With increasing prices for most of our products, there is an increase in the working capital requirement for the business. Even with higher requirement of funds for working capital, we generated cash of INR 4,577 million, approximately INR 62 million, during the first half of 2021. As discussed earlier, our requirement for expansion capital projects would be minimal going forward after completion of the vertical shaft kiln CPC plant and the two ACP plants. Accordingly, we would be focusing on debt reduction once the expansion projects are completed fully. With that, I will now turn the presentation to Mr. Jagan for giving closing remarks.
Thank you, Srinivas. As we informed you during our previous call, we entered 2021 with a combination of apprehension and cautious optimism. 2 quarters into the year, optimism is overtaking apprehension. Although we are maintaining a watchful eye on the Delta variant, many signs point to a broad strengthening of the global economy.

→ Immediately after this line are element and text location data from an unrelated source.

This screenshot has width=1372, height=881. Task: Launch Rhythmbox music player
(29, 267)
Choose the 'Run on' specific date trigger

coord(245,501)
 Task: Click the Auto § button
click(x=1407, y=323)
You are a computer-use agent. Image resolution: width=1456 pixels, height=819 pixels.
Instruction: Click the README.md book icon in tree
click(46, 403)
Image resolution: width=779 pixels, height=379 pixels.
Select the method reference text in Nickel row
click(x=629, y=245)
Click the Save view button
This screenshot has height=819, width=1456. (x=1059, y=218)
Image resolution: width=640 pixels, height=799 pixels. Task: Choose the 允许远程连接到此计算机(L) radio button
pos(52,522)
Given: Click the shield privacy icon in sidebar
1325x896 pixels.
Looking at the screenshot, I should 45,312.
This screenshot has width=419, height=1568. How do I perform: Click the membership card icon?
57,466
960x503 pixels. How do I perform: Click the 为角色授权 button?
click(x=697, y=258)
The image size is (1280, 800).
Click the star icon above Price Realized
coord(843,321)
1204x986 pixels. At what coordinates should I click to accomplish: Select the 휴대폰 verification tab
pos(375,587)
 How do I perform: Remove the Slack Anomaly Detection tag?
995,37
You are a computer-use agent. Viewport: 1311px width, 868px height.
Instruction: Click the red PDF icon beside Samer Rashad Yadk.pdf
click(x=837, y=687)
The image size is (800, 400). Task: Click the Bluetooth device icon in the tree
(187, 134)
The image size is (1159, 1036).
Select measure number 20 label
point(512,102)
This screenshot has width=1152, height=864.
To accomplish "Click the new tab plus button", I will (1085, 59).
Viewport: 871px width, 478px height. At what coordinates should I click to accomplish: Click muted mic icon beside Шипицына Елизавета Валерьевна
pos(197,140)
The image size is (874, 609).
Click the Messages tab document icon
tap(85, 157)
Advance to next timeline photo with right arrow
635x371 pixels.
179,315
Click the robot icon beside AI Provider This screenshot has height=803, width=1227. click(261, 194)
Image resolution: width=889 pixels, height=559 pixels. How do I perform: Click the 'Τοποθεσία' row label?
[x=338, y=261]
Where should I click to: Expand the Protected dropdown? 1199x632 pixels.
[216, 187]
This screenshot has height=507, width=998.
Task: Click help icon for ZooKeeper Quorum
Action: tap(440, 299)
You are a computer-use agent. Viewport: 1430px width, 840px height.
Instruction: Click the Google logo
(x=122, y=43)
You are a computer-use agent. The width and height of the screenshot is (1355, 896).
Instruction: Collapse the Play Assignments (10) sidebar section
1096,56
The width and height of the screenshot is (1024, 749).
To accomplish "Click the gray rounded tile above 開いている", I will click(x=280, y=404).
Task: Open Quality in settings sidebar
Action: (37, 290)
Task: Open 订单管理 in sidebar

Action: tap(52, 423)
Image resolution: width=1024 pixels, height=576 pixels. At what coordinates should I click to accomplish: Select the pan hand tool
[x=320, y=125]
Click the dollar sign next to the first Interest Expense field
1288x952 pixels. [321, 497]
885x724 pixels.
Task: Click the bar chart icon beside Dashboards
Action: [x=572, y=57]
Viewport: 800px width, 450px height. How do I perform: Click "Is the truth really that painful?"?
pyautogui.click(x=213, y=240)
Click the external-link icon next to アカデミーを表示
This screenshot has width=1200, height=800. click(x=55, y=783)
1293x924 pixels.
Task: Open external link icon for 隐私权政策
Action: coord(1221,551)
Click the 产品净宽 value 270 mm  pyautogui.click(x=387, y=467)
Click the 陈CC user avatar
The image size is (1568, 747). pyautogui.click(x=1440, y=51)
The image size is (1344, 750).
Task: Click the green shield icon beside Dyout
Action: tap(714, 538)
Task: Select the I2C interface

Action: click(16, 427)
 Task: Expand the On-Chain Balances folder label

From aluminum to tires to construction materials and beyond, production in so many sectors is returning to pre-COVID levels, and we stand to benefit since our carbon-based products are key ingredients in complex goods that are once again in demand. As always, though, we are taking nothing for granted, especially the health and safety of our production personnel, so that we remain a strong link in the global supply chain. Cost discipline also remains a priority. We are working harder than ever to expand our access to available, affordable, and high-quality raw materials.
We are also working aggressively to bring our new advanced resins plant to profitability and commission our ACP production plant in the U.S. and the long-awaited vertical shaft calciner in India. All the while, we are intensely focused on making meaningful progress on our sustainability journey because we know that nothing will have a greater impact on the success of our business than our sustainability efforts and ability to meet the related needs of our customers. Thank you for your continued interest in Rain Industries Limited, and we look forward to next quarter's presentation. Thank you.